Consequently, the court determined the surveillance “seems to confirm [Maher’s] lifestyle as generally housebound with occasional, limited activity.” On the occasions when she was active, the court found she may have “premedicated or may have simply been having a ‘good day.'”

Hence, the court concluded, “even according deference we are also not confident that [Liberty’s] analysis has fully justified its decision.” However, the court requested further review and explanation from the insurer.

A dissenting opinion by Judge Kermit Lipez would have awarded benefits outright, finding Maher’s pain complaints were well-documented in the record and were convincing. The dissent also agreed that the surveillance was not an adequate basis to terminate benefits and asserted that the plan’s failure to conduct an independent medical examination was troubling. Maher had herself volunteered to undergo an examination but the plan chose not do perform one.

Lipez also relied heavily on a Social Security ruling issued by the 7th U.S. Circuit Court of Appeals, which looked to the consistency of pain treatment and certification of disability by multiple medical professionals. In Carradine v. Barnhart . 360 F.3d 751, 755 (7th Cir. 2004), the 7th Circuit explained:

“What is significant is the improbability that [the claimant] would have undergone the pain-treatment procedures that she did, which included … heavy doses of strong drugs … merely in order to strengthen the credibility of her complaints of pain and so increase her chances of obtaining disability benefits; likewise the improbability that she is a good enough actress to fool a host of doctors and emergency room personnel into thinking she suffers extreme pain; and the (perhaps lesser) improbability that this host of medical workers would prescribe drugs and other treatment for her if they thought she were faking her symptoms. Such an inference would amount to an accusation that the medical workers who treated [the claimant] were behaving unprofessionally.”

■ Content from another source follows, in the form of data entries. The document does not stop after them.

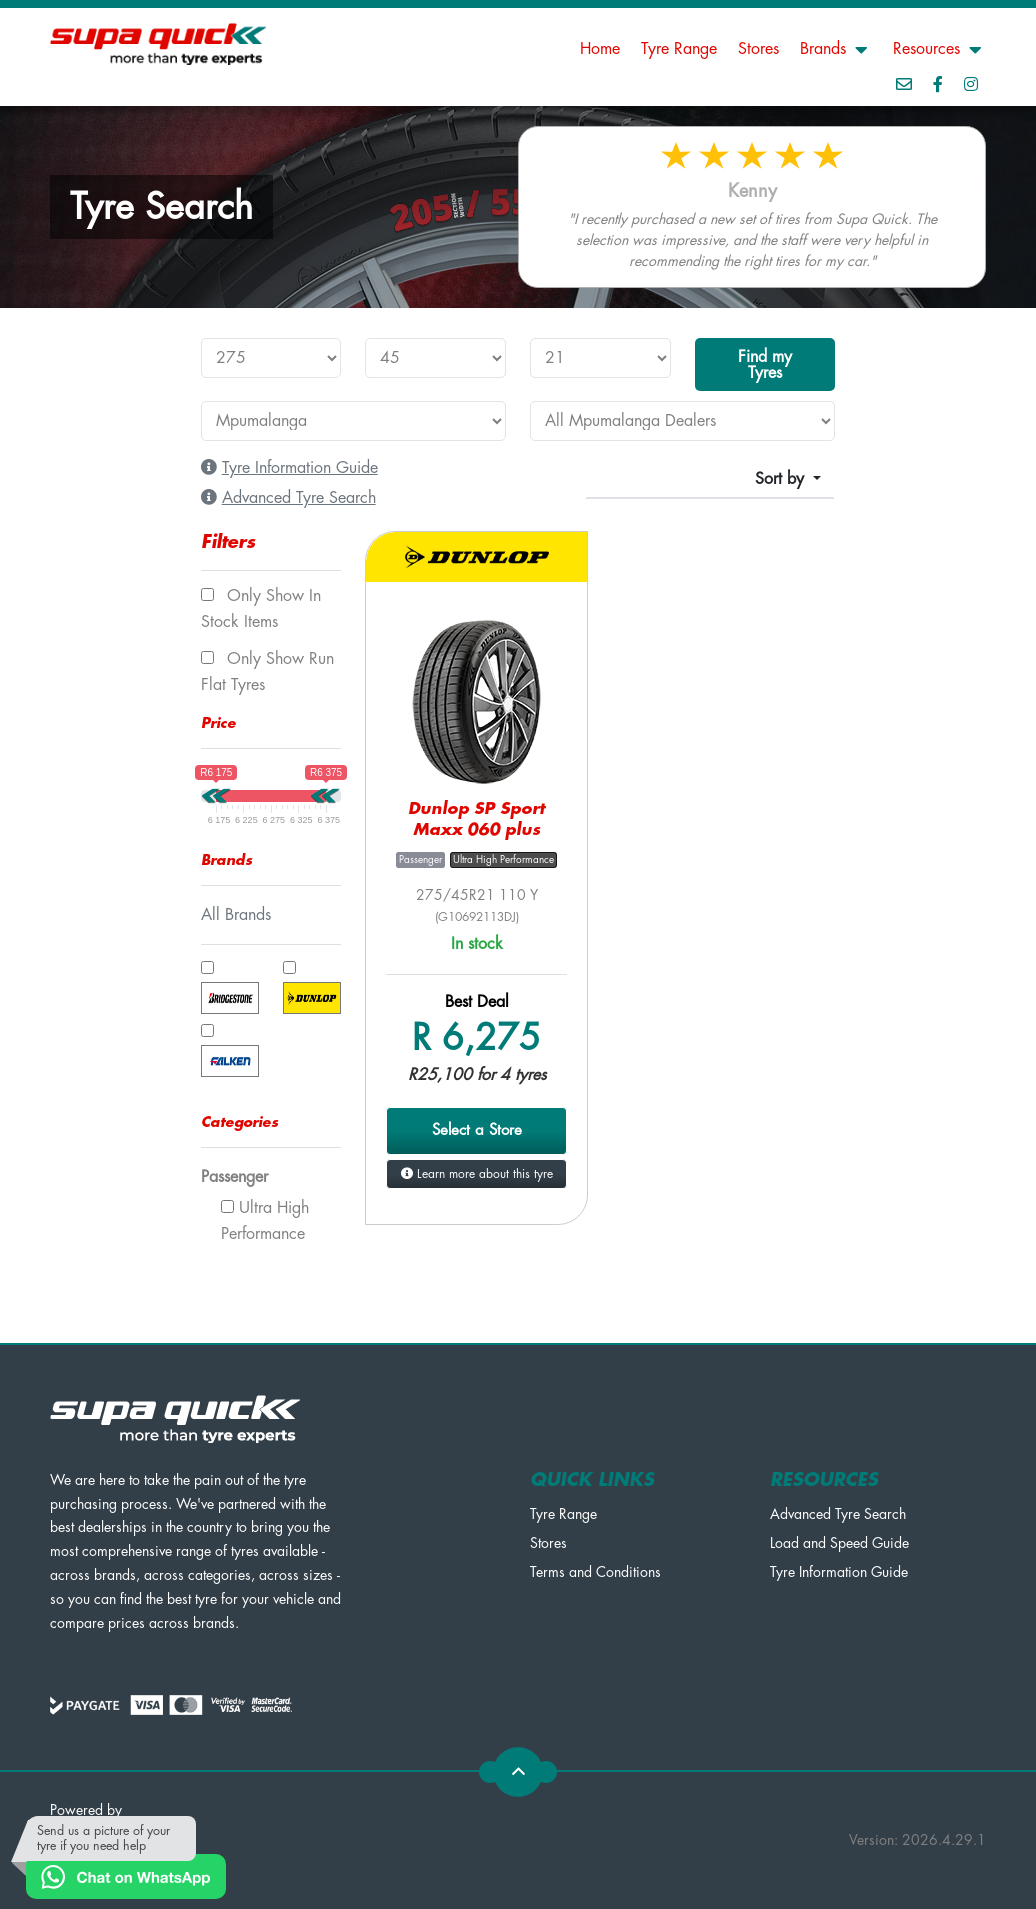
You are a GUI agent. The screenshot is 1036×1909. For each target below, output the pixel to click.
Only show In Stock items (261, 609)
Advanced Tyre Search (838, 1514)
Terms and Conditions (595, 1572)
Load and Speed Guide (839, 1543)
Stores (758, 49)
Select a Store (477, 1130)
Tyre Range (679, 49)
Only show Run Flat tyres (267, 672)
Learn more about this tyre (477, 1174)
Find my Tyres (765, 365)
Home (600, 49)
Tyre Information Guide (839, 1572)
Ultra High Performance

That ruling also pointed out that even where a claimant may “occasionally run errands, contribute to household chores or even recreate with her family for short periods of time, there is a sharp ‘difference between a person’s being able to engage in sporadic physical activities and her being able to work eight hours a day five consecutive days of the week.'” Id.

Putting aside the merits of the dissent, which made a number of valid points, the majority opinion went to great lengths to implement what the Supreme Court appeared to mandate in Metro.Life Ins.Co. v. Glenn. 554 U.S. 105 (2008). Twice in the Glenn ruling, the court cited Universal Camera Corp. v.NLRB 340 U.S. 474 (1951) as a guide for review of ERISA fact-finding. That ruling teaches that in administrative reviews … courts must now assume more responsibility for the reasonableness and fairness of (administrative) decisions than some courts have shown in the past.

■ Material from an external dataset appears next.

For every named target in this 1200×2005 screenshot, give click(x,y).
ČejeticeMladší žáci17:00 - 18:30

Reviewing courts must be influenced by a feeling that they are not to abdicate the conventional judicial function. Congress has imposed on them responsibility for assuring that the (agency) keeps within reasonable grounds. That responsibility is not less real because it is limited to enforcing the requirement that evidence appear substantial when viewed, on the record as a whole, by courts invested with the authority and enjoying the prestige of the courts of appeals. The board’s findings are entitled to respect, but they must nonetheless be set aside when the record before a court of appeals clearly precludes the board’s decision from being justified by a fair estimate of the worth of the testimony of witnesses or its informed judgment on matters within its special competence or both.

Consistent with that viewpoint, the 1st Circuit markedly departed from prior rulings giving excessive leniency to ERISA benefit plan determinations under a rubric that upholds the decision so long as it appears “reasonable.”

By questioning whether a decision that appears reasonable was truly reasonable, the 1st Circuit has imposed a new, fairer approach to benefit claim determinations.